Finegoldia magna (formerly Peptostreptococcus magnus) is part of the normal human mucocutaneous flora and is one of the most common gram-positive anaerobic cocci isolated from clinical specimens [1]. Peptostreptococcus species have been described as pathogens of upper respiratory infections, ear, sinus and mastoid infections, osteomyelitis, and soft tissue abscesses and ulcers [1–3]. In addition, these species have been reported to cause nosocomial infections, including lung and soft tissue abscesses, sinusitis, and bone infections [4].

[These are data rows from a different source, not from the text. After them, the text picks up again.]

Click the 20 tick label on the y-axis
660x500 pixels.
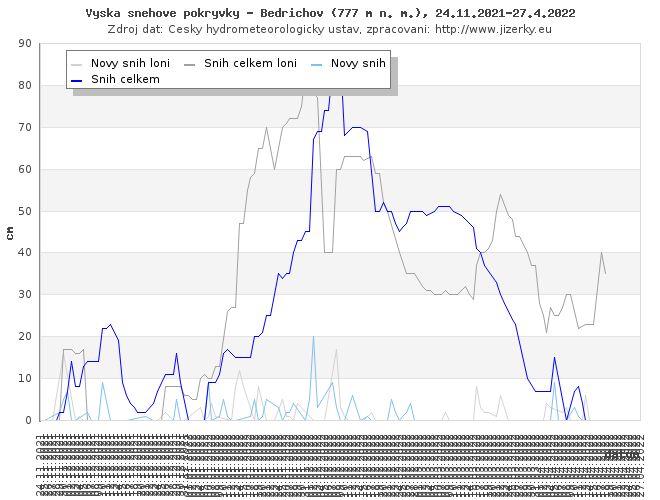(x=24, y=337)
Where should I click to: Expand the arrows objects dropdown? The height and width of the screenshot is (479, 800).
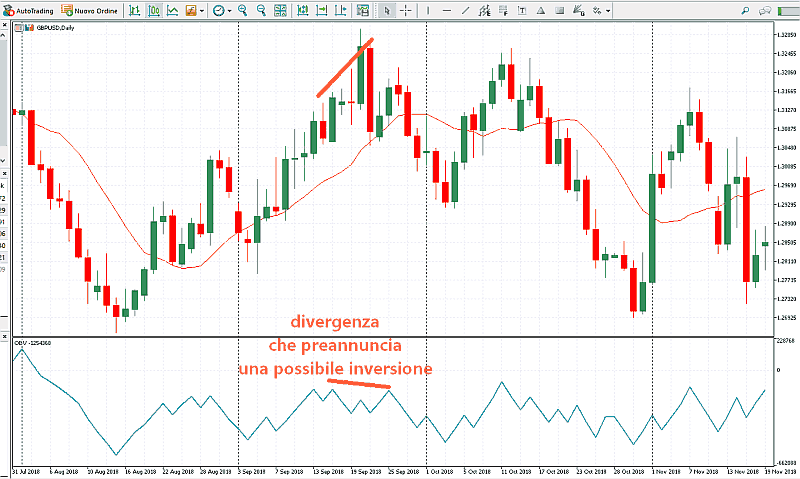point(609,10)
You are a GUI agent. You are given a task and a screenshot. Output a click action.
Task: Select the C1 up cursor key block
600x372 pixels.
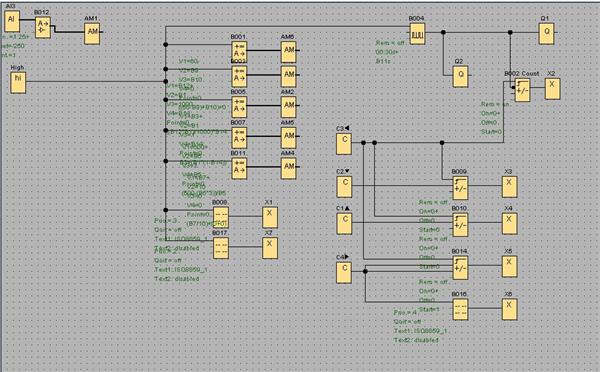coord(344,224)
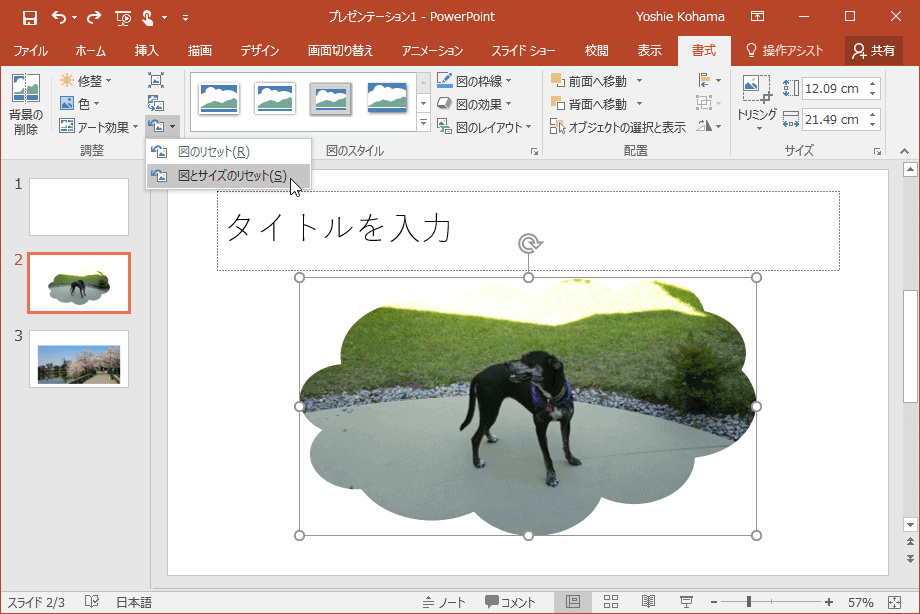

Over the last 3 decades, anaerobic bacteria have been identified as the causative agent in up to 16% of published infective endocarditis cases [5]. Specifically, there have been 21 published reports of IE caused by Peptostreptococcus spp. [6]. F. magna was identified as the agent in only 7 cases, mostly by tissue culture taken during surgical procedure following sterile blood cultures [7–11].

Case Report

A 45-year-old man was admitted to the department of internal medicine for evaluation in March of 2012 following complaints of fever, dyspnea, and chest pain. Two months prior to his admission, the patient had undergone resection and replacement of the ascending aorta due to a dissecting aneurysm. The procedure included a composite aortic graft incorporated with a 25-mm aortic mechanical valve. The patient was discharged 8 days after the operation in good general condition. On re-admission the patient reported 2 days of chest pain and dyspnea. He had a documented fever of 39°C at home with a single episode of night sweats.

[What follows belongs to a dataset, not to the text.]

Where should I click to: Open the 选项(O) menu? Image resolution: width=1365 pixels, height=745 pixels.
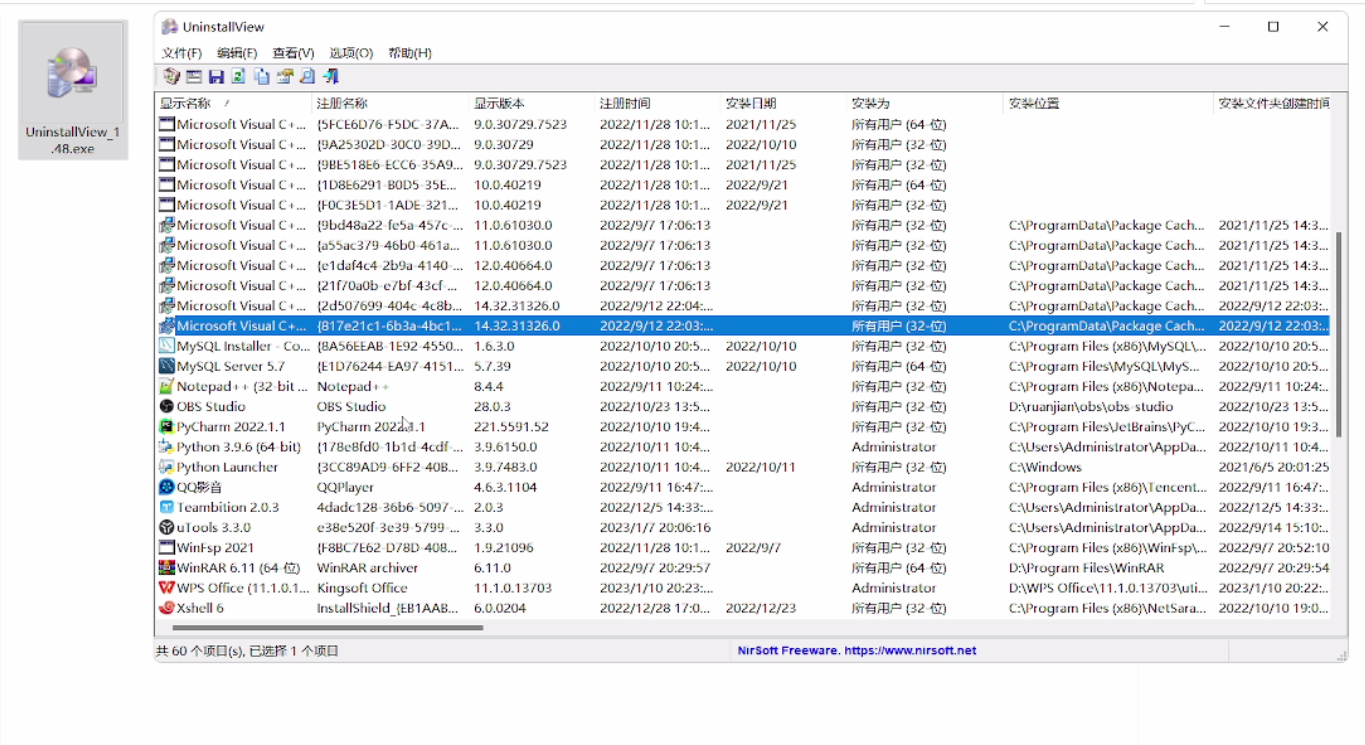[x=351, y=53]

Vital signs on admission included an oral temperature of 37°C, blood pressure 95/60, respiratory rate 30 breaths per minute and blood oxygen saturation level of 96% while breathing room air. Physical examination demonstrated no remarkable findings. Laboratory tests revealed a slight leukocytosis of 12,400 cells/µl (normal range 4,500–10,000 cells/µl), hemoglobin level of 11.8 g/dL (13.5–16.5 g/dL), cardiac t-Troponin peak value of 0.12 ng/mL (<0.02 ng/mL), and elevated erythrocyte sedimentation rate (ESR) and C-reactive protein (CRP) levels of 65 mm/hr (20–25 mm/hr) and 196.33 mg/L (<6 mg/L), respectively. The patient was receiving warfarin therapy and the international normalized ratio (INR) was in the therapeutic range (2.69). Chest X-ray showed no pathologic findings. ECG demonstrated incomplete right bundle branch block and inverted T waves in leads V2-3, unchanged from previous tracings. Aerobic and anaerobic blood cultures were drawn before empirical antibiotic treatment was initiated with vancomycin, rifampin, and gentamicin.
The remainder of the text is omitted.